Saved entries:
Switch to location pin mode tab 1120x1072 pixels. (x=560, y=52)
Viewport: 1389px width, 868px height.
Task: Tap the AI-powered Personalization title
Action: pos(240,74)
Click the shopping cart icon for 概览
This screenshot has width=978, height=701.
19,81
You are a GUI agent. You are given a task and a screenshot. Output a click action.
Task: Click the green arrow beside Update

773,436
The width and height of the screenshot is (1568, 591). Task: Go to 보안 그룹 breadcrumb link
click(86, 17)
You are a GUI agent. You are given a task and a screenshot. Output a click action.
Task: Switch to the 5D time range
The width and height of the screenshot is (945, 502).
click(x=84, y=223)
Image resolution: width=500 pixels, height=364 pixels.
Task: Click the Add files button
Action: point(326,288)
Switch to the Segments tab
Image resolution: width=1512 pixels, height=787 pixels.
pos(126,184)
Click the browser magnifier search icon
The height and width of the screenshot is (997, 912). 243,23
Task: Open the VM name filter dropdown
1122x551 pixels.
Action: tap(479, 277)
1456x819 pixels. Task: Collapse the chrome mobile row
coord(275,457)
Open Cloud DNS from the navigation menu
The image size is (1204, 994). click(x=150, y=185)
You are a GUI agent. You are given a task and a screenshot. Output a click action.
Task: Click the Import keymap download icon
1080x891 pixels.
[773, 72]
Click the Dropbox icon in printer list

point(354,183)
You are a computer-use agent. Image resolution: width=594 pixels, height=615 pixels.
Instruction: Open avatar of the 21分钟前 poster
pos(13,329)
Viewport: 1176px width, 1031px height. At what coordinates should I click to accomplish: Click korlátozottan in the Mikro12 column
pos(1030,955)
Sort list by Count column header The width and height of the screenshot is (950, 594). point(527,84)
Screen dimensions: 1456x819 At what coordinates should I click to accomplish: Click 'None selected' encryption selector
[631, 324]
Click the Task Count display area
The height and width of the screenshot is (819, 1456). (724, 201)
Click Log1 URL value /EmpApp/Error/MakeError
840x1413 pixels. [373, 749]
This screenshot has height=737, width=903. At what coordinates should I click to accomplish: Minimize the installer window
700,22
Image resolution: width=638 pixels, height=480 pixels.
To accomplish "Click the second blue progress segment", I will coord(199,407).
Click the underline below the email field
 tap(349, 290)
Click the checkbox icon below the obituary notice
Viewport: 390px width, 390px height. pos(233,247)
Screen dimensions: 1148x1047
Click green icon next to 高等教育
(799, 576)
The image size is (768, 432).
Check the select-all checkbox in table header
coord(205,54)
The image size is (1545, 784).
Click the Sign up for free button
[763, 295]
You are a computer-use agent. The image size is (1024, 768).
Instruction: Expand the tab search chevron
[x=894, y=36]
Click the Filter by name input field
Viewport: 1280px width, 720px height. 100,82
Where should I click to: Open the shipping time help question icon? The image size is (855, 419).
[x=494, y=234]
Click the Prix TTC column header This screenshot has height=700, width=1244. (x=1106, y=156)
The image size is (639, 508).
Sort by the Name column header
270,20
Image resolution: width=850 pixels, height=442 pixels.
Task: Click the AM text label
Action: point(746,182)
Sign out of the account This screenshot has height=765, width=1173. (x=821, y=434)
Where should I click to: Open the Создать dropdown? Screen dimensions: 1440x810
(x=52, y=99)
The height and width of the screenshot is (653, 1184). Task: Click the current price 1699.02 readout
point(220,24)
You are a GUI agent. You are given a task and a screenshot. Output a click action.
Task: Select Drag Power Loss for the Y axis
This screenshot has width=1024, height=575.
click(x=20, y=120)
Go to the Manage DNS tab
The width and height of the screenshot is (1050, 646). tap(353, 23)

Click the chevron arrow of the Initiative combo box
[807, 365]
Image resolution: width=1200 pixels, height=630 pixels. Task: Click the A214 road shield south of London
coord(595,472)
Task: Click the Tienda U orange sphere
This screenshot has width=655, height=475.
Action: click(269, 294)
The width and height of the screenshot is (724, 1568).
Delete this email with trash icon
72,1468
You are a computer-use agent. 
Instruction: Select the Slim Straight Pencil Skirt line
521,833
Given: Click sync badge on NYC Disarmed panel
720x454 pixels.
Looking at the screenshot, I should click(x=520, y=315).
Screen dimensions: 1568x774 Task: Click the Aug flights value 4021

* EXERCISE PROMPT:
The answer must be every line of the records that holds the string "computer".

* ANSWER FOR THE TASK:
You are a computer-use agent. Image resolution: width=594 pixels, height=615 pixels.
You are a computer-use agent. The image size is (1024, 768).
You are a computer-use agent. 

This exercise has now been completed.